## RECORDS FOR THE EXERCISE
## Begin
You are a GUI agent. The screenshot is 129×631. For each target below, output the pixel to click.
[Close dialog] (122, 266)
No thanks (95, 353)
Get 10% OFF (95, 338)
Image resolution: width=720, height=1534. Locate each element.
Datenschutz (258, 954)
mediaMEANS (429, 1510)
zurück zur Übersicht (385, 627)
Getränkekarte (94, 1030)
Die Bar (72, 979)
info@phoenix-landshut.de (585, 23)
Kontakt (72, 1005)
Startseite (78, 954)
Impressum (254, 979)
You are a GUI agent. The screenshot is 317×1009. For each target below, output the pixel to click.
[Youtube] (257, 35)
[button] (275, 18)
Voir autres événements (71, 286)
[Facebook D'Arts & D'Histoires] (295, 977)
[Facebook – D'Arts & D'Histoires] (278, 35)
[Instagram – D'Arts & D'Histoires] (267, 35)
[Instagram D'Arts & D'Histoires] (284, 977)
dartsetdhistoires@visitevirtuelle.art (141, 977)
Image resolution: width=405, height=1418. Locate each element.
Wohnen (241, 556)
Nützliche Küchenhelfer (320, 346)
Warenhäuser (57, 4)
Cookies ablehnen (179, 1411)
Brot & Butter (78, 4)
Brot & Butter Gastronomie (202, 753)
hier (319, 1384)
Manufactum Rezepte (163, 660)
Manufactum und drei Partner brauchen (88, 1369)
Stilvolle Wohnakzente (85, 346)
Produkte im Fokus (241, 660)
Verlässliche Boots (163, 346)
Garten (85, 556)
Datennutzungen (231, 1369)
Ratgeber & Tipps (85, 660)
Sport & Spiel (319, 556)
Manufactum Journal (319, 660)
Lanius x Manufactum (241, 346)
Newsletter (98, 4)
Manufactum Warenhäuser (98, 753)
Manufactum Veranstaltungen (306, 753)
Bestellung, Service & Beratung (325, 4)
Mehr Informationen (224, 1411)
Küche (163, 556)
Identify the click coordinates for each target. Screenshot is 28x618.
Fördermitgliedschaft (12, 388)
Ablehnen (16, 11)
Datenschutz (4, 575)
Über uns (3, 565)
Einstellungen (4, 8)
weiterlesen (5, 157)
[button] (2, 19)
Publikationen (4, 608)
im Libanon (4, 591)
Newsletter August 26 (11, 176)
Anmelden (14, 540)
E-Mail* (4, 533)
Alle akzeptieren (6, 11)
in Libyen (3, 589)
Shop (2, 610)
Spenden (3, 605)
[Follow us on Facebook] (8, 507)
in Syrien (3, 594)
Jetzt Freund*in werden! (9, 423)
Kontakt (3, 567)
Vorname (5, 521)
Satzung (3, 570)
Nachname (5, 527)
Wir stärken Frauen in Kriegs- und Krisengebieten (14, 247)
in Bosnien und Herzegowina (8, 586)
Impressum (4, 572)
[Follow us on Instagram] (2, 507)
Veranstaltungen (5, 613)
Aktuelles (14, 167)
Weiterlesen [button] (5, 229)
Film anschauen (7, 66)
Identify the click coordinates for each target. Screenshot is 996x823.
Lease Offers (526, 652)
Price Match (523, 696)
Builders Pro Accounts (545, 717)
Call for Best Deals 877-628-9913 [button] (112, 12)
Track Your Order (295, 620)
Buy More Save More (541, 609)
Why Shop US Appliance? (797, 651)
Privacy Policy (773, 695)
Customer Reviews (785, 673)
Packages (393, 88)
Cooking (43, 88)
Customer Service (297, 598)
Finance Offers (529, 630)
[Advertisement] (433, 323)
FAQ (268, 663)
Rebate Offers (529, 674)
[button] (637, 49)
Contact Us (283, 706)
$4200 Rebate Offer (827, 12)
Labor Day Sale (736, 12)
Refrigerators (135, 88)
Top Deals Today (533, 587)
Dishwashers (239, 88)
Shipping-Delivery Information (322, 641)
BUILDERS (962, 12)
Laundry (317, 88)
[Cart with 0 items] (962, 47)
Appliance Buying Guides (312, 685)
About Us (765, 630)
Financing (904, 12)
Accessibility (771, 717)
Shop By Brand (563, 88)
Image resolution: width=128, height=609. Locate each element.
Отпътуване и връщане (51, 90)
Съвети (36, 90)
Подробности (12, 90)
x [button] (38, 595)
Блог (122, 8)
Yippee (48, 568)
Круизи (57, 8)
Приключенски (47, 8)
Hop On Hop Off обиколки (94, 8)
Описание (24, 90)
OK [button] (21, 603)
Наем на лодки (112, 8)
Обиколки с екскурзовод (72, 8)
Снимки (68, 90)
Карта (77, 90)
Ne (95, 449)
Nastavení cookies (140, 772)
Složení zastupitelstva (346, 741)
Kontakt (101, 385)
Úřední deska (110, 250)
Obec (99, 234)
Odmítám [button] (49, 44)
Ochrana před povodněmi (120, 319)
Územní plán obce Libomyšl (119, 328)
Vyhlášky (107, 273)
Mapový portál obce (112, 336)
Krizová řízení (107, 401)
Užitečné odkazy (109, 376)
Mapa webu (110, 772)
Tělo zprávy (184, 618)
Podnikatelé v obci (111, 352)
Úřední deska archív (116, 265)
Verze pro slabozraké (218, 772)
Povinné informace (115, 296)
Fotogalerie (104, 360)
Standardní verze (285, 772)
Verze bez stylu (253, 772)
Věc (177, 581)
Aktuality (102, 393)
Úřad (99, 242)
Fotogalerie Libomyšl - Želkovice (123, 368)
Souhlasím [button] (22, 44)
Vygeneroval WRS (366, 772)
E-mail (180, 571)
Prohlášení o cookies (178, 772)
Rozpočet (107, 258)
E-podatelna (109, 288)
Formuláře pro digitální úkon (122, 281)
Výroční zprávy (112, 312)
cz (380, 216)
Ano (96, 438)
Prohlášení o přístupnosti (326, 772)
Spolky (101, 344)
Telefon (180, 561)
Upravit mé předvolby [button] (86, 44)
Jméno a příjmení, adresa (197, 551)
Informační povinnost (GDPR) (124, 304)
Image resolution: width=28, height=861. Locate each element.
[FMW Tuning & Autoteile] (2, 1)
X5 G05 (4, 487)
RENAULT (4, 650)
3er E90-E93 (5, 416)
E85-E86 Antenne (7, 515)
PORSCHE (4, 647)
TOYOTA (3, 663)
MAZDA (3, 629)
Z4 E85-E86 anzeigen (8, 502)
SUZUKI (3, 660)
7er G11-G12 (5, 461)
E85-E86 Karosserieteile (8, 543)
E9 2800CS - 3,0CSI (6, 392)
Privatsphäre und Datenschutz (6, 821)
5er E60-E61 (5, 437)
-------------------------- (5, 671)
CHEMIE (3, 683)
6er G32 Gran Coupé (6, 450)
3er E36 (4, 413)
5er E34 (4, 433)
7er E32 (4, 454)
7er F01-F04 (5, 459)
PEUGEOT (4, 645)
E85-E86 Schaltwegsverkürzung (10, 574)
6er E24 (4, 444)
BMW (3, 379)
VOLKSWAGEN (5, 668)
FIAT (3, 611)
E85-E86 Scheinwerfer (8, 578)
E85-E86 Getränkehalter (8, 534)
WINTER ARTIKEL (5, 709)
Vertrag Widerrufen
## End
## TASK BRIEF
Rewrite every line of the data above as a Markdown table with two columns, "No." for the row number and "Entry" for the line, and skip any blank lines.

## THE RESULT
| No. | Entry |
|---|---|
| 1 | You are a GUI agent. The screenshot is 129×631. For each target below, output the pixel to click. |
| 2 | [Close dialog] (122, 266) |
| 3 | No thanks (95, 353) |
| 4 | Get 10% OFF (95, 338) |
| 5 | Image resolution: width=720, height=1534. Locate each element. |
| 6 | Datenschutz (258, 954) |
| 7 | mediaMEANS (429, 1510) |
| 8 | zurück zur Übersicht (385, 627) |
| 9 | Getränkekarte (94, 1030) |
| 10 | Die Bar (72, 979) |
| 11 | info@phoenix-landshut.de (585, 23) |
| 12 | Kontakt (72, 1005) |
| 13 | Startseite (78, 954) |
| 14 | Impressum (254, 979) |
| 15 | You are a GUI agent. The screenshot is 317×1009. For each target below, output the pixel to click. |
| 16 | [Youtube] (257, 35) |
| 17 | [button] (275, 18) |
| 18 | Voir autres événements (71, 286) |
| 19 | [Facebook D'Arts & D'Histoires] (295, 977) |
| 20 | [Facebook – D'Arts & D'Histoires] (278, 35) |
| 21 | [Instagram – D'Arts & D'Histoires] (267, 35) |
| 22 | [Instagram D'Arts & D'Histoires] (284, 977) |
| 23 | dartsetdhistoires@visitevirtuelle.art (141, 977) |
| 24 | Image resolution: width=405, height=1418. Locate each element. |
| 25 | Wohnen (241, 556) |
| 26 | Nützliche Küchenhelfer (320, 346) |
| 27 | Warenhäuser (57, 4) |
| 28 | Cookies ablehnen (179, 1411) |
| 29 | Brot & Butter (78, 4) |
| 30 | Brot & Butter Gastronomie (202, 753) |
| 31 | hier (319, 1384) |
| 32 | Manufactum Rezepte (163, 660) |
| 33 | Manufactum und drei Partner brauchen (88, 1369) |
| 34 | Stilvolle Wohnakzente (85, 346) |
| 35 | Produkte im Fokus (241, 660) |
| 36 | Verlässliche Boots (163, 346) |
| 37 | Garten (85, 556) |
| 38 | Datennutzungen (231, 1369) |
| 39 | Ratgeber & Tipps (85, 660) |
| 40 | Sport & Spiel (319, 556) |
| 41 | Manufactum Journal (319, 660) |
| 42 | Lanius x Manufactum (241, 346) |
| 43 | Newsletter (98, 4) |
| 44 | Manufactum Warenhäuser (98, 753) |
| 45 | Manufactum Veranstaltungen (306, 753) |
| 46 | Bestellung, Service & Beratung (325, 4) |
| 47 | Mehr Informationen (224, 1411) |
| 48 | Küche (163, 556) |
| 49 | Identify the click coordinates for each target. Screenshot is 28x618. |
| 50 | Fördermitgliedschaft (12, 388) |
| 51 | Ablehnen (16, 11) |
| 52 | Datenschutz (4, 575) |
| 53 | Über uns (3, 565) |
| 54 | Einstellungen (4, 8) |
| 55 | weiterlesen (5, 157) |
| 56 | [button] (2, 19) |
| 57 | Publikationen (4, 608) |
| 58 | im Libanon (4, 591) |
| 59 | Newsletter August 26 (11, 176) |
| 60 | Anmelden (14, 540) |
| 61 | E-Mail* (4, 533) |
| 62 | Alle akzeptieren (6, 11) |
| 63 | in Libyen (3, 589) |
| 64 | Shop (2, 610) |
| 65 | Spenden (3, 605) |
| 66 | [Follow us on Facebook] (8, 507) |
| 67 | in Syrien (3, 594) |
| 68 | Jetzt Freund*in werden! (9, 423) |
| 69 | Kontakt (3, 567) |
| 70 | Vorname (5, 521) |
| 71 | Satzung (3, 570) |
| 72 | Nachname (5, 527) |
| 73 | Wir stärken Frauen in Kriegs- und Krisengebieten (14, 247) |
| 74 | in Bosnien und Herzegowina (8, 586) |
| 75 | Impressum (4, 572) |
| 76 | [Follow us on Instagram] (2, 507) |
| 77 | Veranstaltungen (5, 613) |
| 78 | Aktuelles (14, 167) |
| 79 | Weiterlesen [button] (5, 229) |
| 80 | Film anschauen (7, 66) |
| 81 | Identify the click coordinates for each target. Screenshot is 996x823. |
| 82 | Lease Offers (526, 652) |
| 83 | Price Match (523, 696) |
| 84 | Builders Pro Accounts (545, 717) |
| 85 | Call for Best Deals 877-628-9913 [button] (112, 12) |
| 86 | Track Your Order (295, 620) |
| 87 | Buy More Save More (541, 609) |
| 88 | Why Shop US Appliance? (797, 651) |
| 89 | Privacy Policy (773, 695) |
| 90 | Customer Reviews (785, 673) |
| 91 | Packages (393, 88) |
| 92 | Cooking (43, 88) |
| 93 | Customer Service (297, 598) |
| 94 | Finance Offers (529, 630) |
| 95 | [Advertisement] (433, 323) |
| 96 | FAQ (268, 663) |
| 97 | Rebate Offers (529, 674) |
| 98 | [button] (637, 49) |
| 99 | Contact Us (283, 706) |
| 100 | $4200 Rebate Offer (827, 12) |
| 101 | Labor Day Sale (736, 12) |
| 102 | Refrigerators (135, 88) |
| 103 | Top Deals Today (533, 587) |
| 104 | Dishwashers (239, 88) |
| 105 | Shipping-Delivery Information (322, 641) |
| 106 | BUILDERS (962, 12) |
| 107 | Laundry (317, 88) |
| 108 | [Cart with 0 items] (962, 47) |
| 109 | Appliance Buying Guides (312, 685) |
| 110 | About Us (765, 630) |
| 111 | Financing (904, 12) |
| 112 | Accessibility (771, 717) |
| 113 | Shop By Brand (563, 88) |
| 114 | Image resolution: width=128, height=609. Locate each element. |
| 115 | Отпътуване и връщане (51, 90) |
| 116 | Съвети (36, 90) |
| 117 | Подробности (12, 90) |
| 118 | x [button] (38, 595) |
| 119 | Блог (122, 8) |
| 120 | Yippee (48, 568) |
| 121 | Круизи (57, 8) |
| 122 | Приключенски (47, 8) |
| 123 | Hop On Hop Off обиколки (94, 8) |
| 124 | Описание (24, 90) |
| 125 | OK [button] (21, 603) |
| 126 | Наем на лодки (112, 8) |
| 127 | Обиколки с екскурзовод (72, 8) |
| 128 | Снимки (68, 90) |
| 129 | Карта (77, 90) |
| 130 | Ne (95, 449) |
| 131 | Nastavení cookies (140, 772) |
| 132 | Složení zastupitelstva (346, 741) |
| 133 | Kontakt (101, 385) |
| 134 | Úřední deska (110, 250) |
| 135 | Obec (99, 234) |
| 136 | Odmítám [button] (49, 44) |
| 137 | Ochrana před povodněmi (120, 319) |
| 138 | Územní plán obce Libomyšl (119, 328) |
| 139 | Vyhlášky (107, 273) |
| 140 | Mapový portál obce (112, 336) |
| 141 | Krizová řízení (107, 401) |
| 142 | Užitečné odkazy (109, 376) |
| 143 | Mapa webu (110, 772) |
| 144 | Tělo zprávy (184, 618) |
| 145 | Podnikatelé v obci (111, 352) |
| 146 | Úřední deska archív (116, 265) |
| 147 | Verze pro slabozraké (218, 772) |
| 148 | Povinné informace (115, 296) |
| 149 | Fotogalerie (104, 360) |
| 150 | Standardní verze (285, 772) |
| 151 | Verze bez stylu (253, 772) |
| 152 | Věc (177, 581) |
| 153 | Aktuality (102, 393) |
| 154 | Úřad (99, 242) |
| 155 | Fotogalerie Libomyšl - Želkovice (123, 368) |
| 156 | Souhlasím [button] (22, 44) |
| 157 | Vygeneroval WRS (366, 772) |
| 158 | E-mail (180, 571) |
| 159 | Prohlášení o cookies (178, 772) |
| 160 | Rozpočet (107, 258) |
| 161 | E-podatelna (109, 288) |
| 162 | Formuláře pro digitální úkon (122, 281) |
| 163 | Výroční zprávy (112, 312) |
| 164 | cz (380, 216) |
| 165 | Ano (96, 438) |
| 166 | Prohlášení o přístupnosti (326, 772) |
| 167 | Spolky (101, 344) |
| 168 | Telefon (180, 561) |
| 169 | Upravit mé předvolby [button] (86, 44) |
| 170 | Jméno a příjmení, adresa (197, 551) |
| 171 | Informační povinnost (GDPR) (124, 304) |
| 172 | Image resolution: width=28, height=861. Locate each element. |
| 173 | [FMW Tuning & Autoteile] (2, 1) |
| 174 | X5 G05 (4, 487) |
| 175 | RENAULT (4, 650) |
| 176 | 3er E90-E93 (5, 416) |
| 177 | E85-E86 Antenne (7, 515) |
| 178 | PORSCHE (4, 647) |
| 179 | TOYOTA (3, 663) |
| 180 | MAZDA (3, 629) |
| 181 | Z4 E85-E86 anzeigen (8, 502) |
| 182 | SUZUKI (3, 660) |
| 183 | 7er G11-G12 (5, 461) |
| 184 | E85-E86 Karosserieteile (8, 543) |
| 185 | E9 2800CS - 3,0CSI (6, 392) |
| 186 | Privatsphäre und Datenschutz (6, 821) |
| 187 | 5er E60-E61 (5, 437) |
| 188 | -------------------------- (5, 671) |
| 189 | CHEMIE (3, 683) |
| 190 | 6er G32 Gran Coupé (6, 450) |
| 191 | 3er E36 (4, 413) |
| 192 | 5er E34 (4, 433) |
| 193 | 7er E32 (4, 454) |
| 194 | 7er F01-F04 (5, 459) |
| 195 | PEUGEOT (4, 645) |
| 196 | E85-E86 Schaltwegsverkürzung (10, 574) |
| 197 | 6er E24 (4, 444) |
| 198 | BMW (3, 379) |
| 199 | VOLKSWAGEN (5, 668) |
| 200 | FIAT (3, 611) |
| 201 | E85-E86 Scheinwerfer (8, 578) |
| 202 | E85-E86 Getränkehalter (8, 534) |
| 203 | WINTER ARTIKEL (5, 709) |
| 204 | Vertrag Widerrufen |